Câmara e Senado anunciam pautas prioritárias na abertura do ano legislativo

Logo após a reabertura dos trabalhos legislativos, o novo presidente da Câmara dos Deputados, Eduardo Cunha (PMDB-RJ), anunciou votações para esta terça-feira (3). Cunha convocará sessão extraordinária para votar a Medida Provisória 658, o Projeto de Lei da Biodiversidade e as propostas de emenda à Constituição (PECs) do Comércio Eletrônico e do Orçamento Impositivo. As duas PECs já foram aprovadas em primeiro turno e dependem dessa última votação. Se aprovadas, a PEC do Comércio Eletrônico volta para o Senado e a do Orçamento Impositivo será promulgada.

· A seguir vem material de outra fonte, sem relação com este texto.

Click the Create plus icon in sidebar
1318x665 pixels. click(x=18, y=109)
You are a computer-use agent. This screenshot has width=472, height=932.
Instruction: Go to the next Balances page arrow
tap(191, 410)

Segundo Cunha, amanhã haverá uma reunião de líderes para decidir as próximas matérias a serem analisadas. “Tínhamos que começar a ter uma pauta para amanhã, então, eu optei por continuar a pauta que existia no fim do ano passado”, explicou Cunha. Segundo ele, obrigatoriamente, a primeira sessão na retomada dos trabalhos é não deliberativa e, por isso, tomou a decisão de convocar uma extraordinária que possibilite as votações, que devem ocorrer até quinta-feira (5).

Apesar da agilidade para retomar as atividades no plenário, Cunha disse que a escolha de presidentes das comissões deve ficar só para depois do carnaval. “Não tem razão nenhuma decidir comissão na véspera do carnaval. Então, vamos deixar para depois do carnaval e já começar a trabalhar.”

A disposição do presidente da Câmara em produzir resultados também foi expressa pelo presidente do Senado, Renan Calheiros (PMDB-AL), e pelo ministro da Casa Civil, Aloísio Mercadante, que representou o Poder Executivo na cerimônia de abertura do ano legislativo. Os dois deixaram claro que as prioridades este ano serão as matérias econômicas e de ajuste fiscal e a reforma política.

Sobre a reforma política, Renan deixou claro que pretende trabalhar para que sejam aprovados os projetos que tramitam no Congresso há 12 anos e depois submetidos a consulta popular por meio de referendo, e não um plebiscito que preceda a aprovação dos projetos, como quer o governo. “Pagaremos um alto preço, se não formos capazes de enfrentar esse desafio. Por sua complexidade, por se tratar de uma prerrogativa do Legislativo, é recomendável que o Congresso Nacional trace as linhas mestras da reforma e as submeta a um referendo popular.”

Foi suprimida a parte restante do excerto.